Les Sénégalais s’offrent les masques importés à coût réduit, mais avec beaucoup de risques, faute d’entretien. Cela au détriment des masques, confectionnés par les tailleurs locaux qui souffrent lors de la deuxième vague, parce qu’ils n’ont pas de marché.
Des masques, on en voit à chaque bout de ruelle, dans les grandes artères de Dakar, aux abribus, aux pieds des feux de signalisation… Ceux importés avec leur couleur flagrante de vert d’eau sautent aux yeux. Ils sont la tendance du moment. Ça s’offre en premier à la vue des piétons, passagers… Le cache nez s’arrache comme de petits pains. Les Dakarois doivent trouver de quoi tromper la vigilance du policier, le gendarme qui contrôle le port du masque. Plus en plus de jeunes se sont convertis dans la vente du masque importé qui tire profit de la deuxième vague. Les masques locaux sont quasi invisibles comme si le made in Sénégal a rendu le tablier. «On n’a pas reçu de commandes depuis le début de la deuxième vague», affirme Silèye Ba, secrétaire général de l’Association des jeunes tailleurs professionnels, joint, hier, au téléphone.
Cette désolation va avec la réalité du prix des masques locaux jugé cher par rapport à ceux venus hors du Sénégal. Les masques en tissu made in Sénégal coûte 300, 400 voire 500 francs Cfa alors que l’importé s’offre à 100 francs Cfa, 200 francs Cfa, tout au plus. «Mais vous pouvez l’utiliser plus longtemps», se défend M. Ba qui ne manque pas de jeter le discrédit pour valoriser leurs produits. «Avec le masque importé, normalement, vous devez le changer toutes les trois heures, mais beaucoup ne le font pas. Il y en a ceux qui se permettent de le laver, de le recycler», ironise-t-il, avant d’assurer que les masques locaux sont certifiés au niveau de l’Association sénégalaise de normalisation (Asn). Le manque à gagner est énorme pour les tailleurs sénégalais. «Lors de la première vague, nous avions reçu une commande de 10 à 15 mille masques de la part de la ville de Dakar, des écoles, des donateurs, des entreprises. Mais avec la deuxième vague, nous n’en avons reçu aucune», révèle M. Ba qui plaide pour le soutien renforcé des tailleurs.

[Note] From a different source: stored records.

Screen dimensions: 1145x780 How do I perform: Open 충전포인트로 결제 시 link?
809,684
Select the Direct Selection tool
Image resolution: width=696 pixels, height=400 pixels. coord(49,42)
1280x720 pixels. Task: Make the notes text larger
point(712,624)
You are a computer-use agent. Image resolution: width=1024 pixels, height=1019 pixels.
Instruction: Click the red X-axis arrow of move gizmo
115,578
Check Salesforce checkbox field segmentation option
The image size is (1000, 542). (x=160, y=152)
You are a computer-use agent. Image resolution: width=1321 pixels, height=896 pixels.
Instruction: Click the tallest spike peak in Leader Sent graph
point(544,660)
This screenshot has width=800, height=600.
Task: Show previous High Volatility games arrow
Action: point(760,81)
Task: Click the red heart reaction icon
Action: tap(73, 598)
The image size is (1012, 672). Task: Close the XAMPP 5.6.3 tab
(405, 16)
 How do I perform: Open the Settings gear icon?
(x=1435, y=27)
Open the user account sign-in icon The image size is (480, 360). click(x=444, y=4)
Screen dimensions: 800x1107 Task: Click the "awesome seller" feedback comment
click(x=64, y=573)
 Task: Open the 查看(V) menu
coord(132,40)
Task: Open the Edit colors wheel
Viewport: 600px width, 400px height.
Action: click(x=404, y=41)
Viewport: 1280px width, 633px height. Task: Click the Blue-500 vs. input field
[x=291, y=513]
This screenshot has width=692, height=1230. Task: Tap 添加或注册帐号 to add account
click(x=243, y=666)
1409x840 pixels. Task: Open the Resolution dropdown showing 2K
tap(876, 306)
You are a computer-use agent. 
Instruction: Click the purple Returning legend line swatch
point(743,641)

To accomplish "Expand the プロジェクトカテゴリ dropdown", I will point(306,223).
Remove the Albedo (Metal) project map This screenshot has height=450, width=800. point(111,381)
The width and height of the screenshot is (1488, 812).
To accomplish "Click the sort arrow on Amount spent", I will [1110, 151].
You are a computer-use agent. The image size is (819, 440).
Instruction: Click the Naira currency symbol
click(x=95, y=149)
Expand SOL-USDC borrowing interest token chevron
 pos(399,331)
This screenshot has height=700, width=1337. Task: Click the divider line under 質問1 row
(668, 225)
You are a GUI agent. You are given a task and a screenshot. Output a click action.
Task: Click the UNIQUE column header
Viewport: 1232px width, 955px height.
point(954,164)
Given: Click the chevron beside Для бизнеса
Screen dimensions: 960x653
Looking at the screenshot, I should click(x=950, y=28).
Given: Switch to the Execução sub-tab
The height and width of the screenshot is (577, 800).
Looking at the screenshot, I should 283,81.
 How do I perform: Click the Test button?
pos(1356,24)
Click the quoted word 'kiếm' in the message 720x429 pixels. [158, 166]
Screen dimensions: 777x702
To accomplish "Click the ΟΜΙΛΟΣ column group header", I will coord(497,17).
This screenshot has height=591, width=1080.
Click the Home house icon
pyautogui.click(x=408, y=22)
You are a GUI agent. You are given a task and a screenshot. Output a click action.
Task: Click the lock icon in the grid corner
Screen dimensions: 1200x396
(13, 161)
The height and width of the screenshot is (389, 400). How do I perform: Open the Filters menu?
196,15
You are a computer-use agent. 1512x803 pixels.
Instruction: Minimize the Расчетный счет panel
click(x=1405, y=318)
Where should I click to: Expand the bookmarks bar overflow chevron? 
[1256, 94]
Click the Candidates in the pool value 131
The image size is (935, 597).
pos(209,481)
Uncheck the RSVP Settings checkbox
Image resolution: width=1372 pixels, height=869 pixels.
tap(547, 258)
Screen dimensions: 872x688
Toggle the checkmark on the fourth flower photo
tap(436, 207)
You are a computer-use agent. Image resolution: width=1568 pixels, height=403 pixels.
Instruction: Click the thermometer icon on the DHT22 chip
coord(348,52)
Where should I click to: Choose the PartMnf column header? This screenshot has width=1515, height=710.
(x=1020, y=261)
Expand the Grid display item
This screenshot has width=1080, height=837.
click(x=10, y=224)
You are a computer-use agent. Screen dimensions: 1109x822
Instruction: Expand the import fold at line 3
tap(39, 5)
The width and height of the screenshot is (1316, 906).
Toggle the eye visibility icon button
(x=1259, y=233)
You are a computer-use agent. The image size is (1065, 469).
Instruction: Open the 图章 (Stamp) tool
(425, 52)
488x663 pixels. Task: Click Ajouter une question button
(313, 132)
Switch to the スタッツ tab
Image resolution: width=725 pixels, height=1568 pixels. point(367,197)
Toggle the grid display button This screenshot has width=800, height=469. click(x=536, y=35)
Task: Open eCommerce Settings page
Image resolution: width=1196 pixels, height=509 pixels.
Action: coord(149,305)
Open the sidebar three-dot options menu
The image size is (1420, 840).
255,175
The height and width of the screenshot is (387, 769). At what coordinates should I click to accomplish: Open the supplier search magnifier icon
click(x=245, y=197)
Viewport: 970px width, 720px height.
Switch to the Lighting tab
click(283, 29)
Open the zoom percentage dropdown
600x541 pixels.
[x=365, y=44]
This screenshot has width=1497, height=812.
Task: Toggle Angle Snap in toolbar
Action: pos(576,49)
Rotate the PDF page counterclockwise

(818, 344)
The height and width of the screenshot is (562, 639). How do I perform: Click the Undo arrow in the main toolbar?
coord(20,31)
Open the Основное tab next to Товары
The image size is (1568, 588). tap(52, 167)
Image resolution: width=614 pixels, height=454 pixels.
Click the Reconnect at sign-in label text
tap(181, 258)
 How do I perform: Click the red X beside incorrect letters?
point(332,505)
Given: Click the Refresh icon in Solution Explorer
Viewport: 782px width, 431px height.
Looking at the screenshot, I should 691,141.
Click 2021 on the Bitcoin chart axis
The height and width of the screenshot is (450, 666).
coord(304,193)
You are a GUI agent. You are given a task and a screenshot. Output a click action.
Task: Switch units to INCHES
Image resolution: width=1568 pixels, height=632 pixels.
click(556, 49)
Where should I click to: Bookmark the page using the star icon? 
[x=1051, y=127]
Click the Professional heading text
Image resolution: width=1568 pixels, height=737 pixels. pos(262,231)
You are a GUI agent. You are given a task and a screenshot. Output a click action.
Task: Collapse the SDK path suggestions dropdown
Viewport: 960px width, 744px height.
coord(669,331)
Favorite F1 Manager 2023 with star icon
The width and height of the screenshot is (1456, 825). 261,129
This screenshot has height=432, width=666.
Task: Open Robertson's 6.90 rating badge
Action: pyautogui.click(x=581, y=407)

Pour sa part, Sadiya Guèye, présidente de la Fédération des couturiers, créateurs associés du Sénégal, plaide pour les produits normalisés des artisans sénégalais. Ce, d’autant qu’elle doute de l’efficacité des cache-nez qui se retrouvent dans le marché sénégalais. Toutes les conditions sont réunies pour que ces masques favorisent la contamination à cause du mode d’entretien. Certains masques sont noircis à force d’être tripotés. Au lieu d’être jetés, ils sont juste recyclés, explique Sadiya Guèye. Par ailleurs styliste, elle plaide en ce sens pour le soutien du produit local qui est fait à 100 % de coton. Le mal est si profond pour les artisans que Sadiya Guèye considère qu’il n’y a pas plus impactés qu’eux, les tailleurs, couturiers et créateurs. Cet impact est accentué par l’absence de marché. «Nous avons reçu 10 millions de francs Cfa de la Der. Ça s’arrête là. Nous n’avons pas entendu aucune autre commande de masques», révèle Mme Guèye qui réitère que ce qui compte, c’est de penser aux artisans sénégalais. De l’avis de Sadiya Guèye, il y a beaucoup de problèmes au sein des foyers des artisans à cause de la crise qu’ils vivent «pendant qu’on nous bombarde de masques qui concurrencent les nôtres au détriment des locaux».